I kept stumbling and couldn't figure out why things kept getting stuck in my wheels, but as it turned out, it was the outer black layer of the wheels themselves peeling off and exposing the ridged inner white part.  My skates were literally falling to pieces around my feet.
Really, though, who could have seen this coming?  I mean, I've skated miles on these wheels, they're twenty years old and have been just fine up 'til now (except for that broken ankle strap, of course).  So... me.  I should have known better than to skate on twenty-year-old cheap plastic roller blades.
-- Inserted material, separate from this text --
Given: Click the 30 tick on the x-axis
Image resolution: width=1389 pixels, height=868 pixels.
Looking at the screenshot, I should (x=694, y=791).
Thankfully, a quarter mile walk back to the van in socks really drove that lesson home.  Either that, or it was Adelaide cackling as all the international students from Iowa State politely averted their eyes and tried to hide their smiles as we passed them.
"Well, just imagine what we look like, Mom!  The young, graceful girl gliding along on her new roller blades, the middle aged woman carrying her roller blades next to her daughter.  You know it looks like you just can't roller blade and got tired of trying, right?"  I told her that if I'm truly middle-aged, then it looks like I'm only living to the age of 68, and NOW DON'T YOU FEEL BAD FOR WISHING AN EARLY DEATH ON YOUR MOTHER?

Judging by her lack of reaction, I need to be a little more selective about when and how often to employ my special brand of motherly histrionics.

Adelaide on roller blades, communing with geese. 

My chosen method of revenge was to drag her along to Target to look at their newly-clearanced Christmas decorations.  Judging by the amount of feet-dragging she did down those 70% off aisles, my retaliation scored a direct hit.